EXERCISE AIM:
Reproduce, with no alteration, the span of lines that begins at the line containing "The width and height of the screenshot is (1358, 712)." and ends at the last line of the records, both ends included, and nothing else.

BEGIN THE DATA

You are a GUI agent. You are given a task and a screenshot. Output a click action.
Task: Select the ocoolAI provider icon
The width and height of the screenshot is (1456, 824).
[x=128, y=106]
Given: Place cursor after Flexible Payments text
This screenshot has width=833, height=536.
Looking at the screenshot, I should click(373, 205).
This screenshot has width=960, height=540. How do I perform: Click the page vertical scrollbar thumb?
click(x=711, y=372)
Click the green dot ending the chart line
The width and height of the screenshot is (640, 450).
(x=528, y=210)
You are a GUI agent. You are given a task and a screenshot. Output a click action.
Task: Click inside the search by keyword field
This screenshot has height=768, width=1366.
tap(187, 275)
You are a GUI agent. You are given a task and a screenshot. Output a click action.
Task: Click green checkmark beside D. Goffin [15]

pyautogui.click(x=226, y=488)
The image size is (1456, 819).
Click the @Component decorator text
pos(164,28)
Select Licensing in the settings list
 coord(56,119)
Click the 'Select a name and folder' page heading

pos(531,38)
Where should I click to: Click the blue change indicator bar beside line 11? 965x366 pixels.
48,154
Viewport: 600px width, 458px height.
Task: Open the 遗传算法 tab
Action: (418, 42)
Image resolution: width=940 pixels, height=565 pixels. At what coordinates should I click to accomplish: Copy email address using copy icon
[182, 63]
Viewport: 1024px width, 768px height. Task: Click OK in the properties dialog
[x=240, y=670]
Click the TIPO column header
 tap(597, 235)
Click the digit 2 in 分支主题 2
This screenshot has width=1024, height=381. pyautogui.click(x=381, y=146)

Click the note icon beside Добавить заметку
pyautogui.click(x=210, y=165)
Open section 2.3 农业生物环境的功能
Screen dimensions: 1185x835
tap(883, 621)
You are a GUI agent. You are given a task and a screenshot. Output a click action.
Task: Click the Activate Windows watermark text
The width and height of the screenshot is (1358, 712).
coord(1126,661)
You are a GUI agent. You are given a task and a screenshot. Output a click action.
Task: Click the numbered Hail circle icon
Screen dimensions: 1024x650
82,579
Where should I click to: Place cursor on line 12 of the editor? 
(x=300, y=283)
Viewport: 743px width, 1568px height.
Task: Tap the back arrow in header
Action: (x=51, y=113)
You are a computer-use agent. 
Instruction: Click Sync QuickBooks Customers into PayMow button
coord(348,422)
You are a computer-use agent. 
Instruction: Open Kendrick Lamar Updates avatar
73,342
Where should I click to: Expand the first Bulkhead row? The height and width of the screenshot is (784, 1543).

END THE DATA

WRITTEN REPLY:
The width and height of the screenshot is (1358, 712).
coord(1126,661)
You are a GUI agent. You are given a task and a screenshot. Output a click action.
Task: Click the numbered Hail circle icon
Screen dimensions: 1024x650
82,579
Where should I click to: Place cursor on line 12 of the editor? 
(x=300, y=283)
Viewport: 743px width, 1568px height.
Task: Tap the back arrow in header
Action: (x=51, y=113)
You are a computer-use agent. 
Instruction: Click Sync QuickBooks Customers into PayMow button
coord(348,422)
You are a computer-use agent. 
Instruction: Open Kendrick Lamar Updates avatar
73,342
Where should I click to: Expand the first Bulkhead row? The height and width of the screenshot is (784, 1543).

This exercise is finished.